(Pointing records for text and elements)
* begin *

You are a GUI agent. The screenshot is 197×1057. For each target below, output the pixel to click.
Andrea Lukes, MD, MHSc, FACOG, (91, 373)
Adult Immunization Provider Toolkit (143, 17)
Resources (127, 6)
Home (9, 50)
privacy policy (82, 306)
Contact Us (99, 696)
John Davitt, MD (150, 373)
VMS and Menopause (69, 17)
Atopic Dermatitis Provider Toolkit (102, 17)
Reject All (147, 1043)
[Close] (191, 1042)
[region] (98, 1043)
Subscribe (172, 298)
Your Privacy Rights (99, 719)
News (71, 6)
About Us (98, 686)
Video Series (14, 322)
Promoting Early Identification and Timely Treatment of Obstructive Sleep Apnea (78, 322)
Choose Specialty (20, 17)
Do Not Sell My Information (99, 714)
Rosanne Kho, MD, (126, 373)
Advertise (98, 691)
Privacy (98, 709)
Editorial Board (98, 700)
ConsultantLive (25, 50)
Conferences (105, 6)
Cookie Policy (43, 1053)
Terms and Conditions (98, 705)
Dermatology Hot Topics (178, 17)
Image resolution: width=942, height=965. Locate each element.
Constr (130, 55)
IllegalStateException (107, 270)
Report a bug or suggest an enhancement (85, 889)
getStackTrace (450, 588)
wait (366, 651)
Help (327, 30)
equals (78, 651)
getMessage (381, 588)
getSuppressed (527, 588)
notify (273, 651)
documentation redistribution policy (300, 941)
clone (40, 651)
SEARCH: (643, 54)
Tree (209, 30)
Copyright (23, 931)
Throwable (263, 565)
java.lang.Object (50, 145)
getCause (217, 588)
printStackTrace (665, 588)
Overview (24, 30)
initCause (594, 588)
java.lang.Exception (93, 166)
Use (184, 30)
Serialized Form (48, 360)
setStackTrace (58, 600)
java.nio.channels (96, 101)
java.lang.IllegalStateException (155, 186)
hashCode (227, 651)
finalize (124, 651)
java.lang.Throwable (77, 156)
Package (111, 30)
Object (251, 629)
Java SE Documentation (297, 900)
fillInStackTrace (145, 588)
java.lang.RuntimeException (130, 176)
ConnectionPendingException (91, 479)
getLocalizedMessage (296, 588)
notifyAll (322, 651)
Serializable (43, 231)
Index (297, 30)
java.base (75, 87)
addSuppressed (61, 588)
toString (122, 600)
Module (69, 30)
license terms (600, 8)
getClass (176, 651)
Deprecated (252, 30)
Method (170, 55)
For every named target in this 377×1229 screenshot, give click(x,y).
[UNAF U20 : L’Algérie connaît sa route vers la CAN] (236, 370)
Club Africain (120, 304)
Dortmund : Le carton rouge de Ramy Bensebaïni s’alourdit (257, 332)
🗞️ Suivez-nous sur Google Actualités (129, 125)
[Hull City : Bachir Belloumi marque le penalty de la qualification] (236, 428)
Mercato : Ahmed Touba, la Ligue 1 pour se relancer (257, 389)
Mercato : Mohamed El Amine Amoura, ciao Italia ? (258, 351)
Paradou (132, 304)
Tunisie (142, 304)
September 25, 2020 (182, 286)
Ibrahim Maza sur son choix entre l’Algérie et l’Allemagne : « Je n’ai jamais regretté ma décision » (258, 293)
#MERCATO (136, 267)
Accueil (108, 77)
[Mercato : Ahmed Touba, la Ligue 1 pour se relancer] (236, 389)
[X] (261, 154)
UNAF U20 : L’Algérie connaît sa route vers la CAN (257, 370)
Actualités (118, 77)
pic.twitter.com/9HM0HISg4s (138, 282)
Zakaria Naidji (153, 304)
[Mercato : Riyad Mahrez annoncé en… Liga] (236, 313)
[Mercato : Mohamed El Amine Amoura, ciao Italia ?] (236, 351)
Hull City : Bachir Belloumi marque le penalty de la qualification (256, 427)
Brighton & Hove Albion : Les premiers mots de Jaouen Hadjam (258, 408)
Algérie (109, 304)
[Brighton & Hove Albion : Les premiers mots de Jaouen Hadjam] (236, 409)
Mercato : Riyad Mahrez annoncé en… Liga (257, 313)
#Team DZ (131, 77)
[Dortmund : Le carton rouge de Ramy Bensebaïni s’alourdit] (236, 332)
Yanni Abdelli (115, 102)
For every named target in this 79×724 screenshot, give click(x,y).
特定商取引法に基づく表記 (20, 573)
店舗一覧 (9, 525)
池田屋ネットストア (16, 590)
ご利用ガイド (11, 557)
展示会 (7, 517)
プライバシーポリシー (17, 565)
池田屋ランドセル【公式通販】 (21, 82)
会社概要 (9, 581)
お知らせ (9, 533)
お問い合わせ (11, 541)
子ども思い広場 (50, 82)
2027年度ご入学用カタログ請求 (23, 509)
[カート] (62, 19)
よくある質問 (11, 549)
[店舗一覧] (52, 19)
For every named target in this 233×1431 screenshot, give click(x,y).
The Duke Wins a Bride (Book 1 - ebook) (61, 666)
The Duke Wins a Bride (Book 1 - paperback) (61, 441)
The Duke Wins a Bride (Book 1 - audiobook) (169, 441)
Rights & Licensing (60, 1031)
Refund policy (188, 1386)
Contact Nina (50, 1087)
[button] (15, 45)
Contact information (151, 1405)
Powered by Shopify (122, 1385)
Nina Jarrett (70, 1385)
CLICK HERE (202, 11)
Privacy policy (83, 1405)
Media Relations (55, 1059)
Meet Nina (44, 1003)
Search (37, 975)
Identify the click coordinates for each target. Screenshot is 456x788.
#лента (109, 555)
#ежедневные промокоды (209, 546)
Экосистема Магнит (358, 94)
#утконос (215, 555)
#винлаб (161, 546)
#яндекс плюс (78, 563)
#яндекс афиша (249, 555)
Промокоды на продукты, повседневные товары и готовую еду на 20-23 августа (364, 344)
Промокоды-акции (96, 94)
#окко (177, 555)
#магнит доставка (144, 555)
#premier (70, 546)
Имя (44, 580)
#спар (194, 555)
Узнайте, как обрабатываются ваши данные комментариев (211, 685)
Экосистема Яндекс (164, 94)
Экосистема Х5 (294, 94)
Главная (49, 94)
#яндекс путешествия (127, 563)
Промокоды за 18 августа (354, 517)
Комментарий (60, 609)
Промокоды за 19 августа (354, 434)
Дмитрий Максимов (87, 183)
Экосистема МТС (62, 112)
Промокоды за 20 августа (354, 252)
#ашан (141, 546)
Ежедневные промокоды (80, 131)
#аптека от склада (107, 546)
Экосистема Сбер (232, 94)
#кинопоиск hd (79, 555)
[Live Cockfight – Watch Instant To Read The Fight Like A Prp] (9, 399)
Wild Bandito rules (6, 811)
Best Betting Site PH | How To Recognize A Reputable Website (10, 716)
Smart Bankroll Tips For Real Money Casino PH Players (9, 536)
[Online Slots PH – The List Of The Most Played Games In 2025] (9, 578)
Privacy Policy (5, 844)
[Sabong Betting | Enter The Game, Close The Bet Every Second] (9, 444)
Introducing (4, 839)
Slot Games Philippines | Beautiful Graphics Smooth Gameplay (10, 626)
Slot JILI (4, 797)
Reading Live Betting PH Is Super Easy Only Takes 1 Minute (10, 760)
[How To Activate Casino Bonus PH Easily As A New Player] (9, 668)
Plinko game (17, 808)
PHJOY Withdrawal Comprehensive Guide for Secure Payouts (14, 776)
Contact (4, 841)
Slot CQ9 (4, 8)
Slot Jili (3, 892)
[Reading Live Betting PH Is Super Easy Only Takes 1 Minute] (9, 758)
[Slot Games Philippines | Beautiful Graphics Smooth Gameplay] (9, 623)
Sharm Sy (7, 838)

* end *

▶ _TASK TO COMPLETE_: Show each line of the data above that contains the word "premiers".

▶ _WRITTEN REPLY_:
Brighton & Hove Albion : Les premiers mots de Jaouen Hadjam (258, 408)
[Brighton & Hove Albion : Les premiers mots de Jaouen Hadjam] (236, 409)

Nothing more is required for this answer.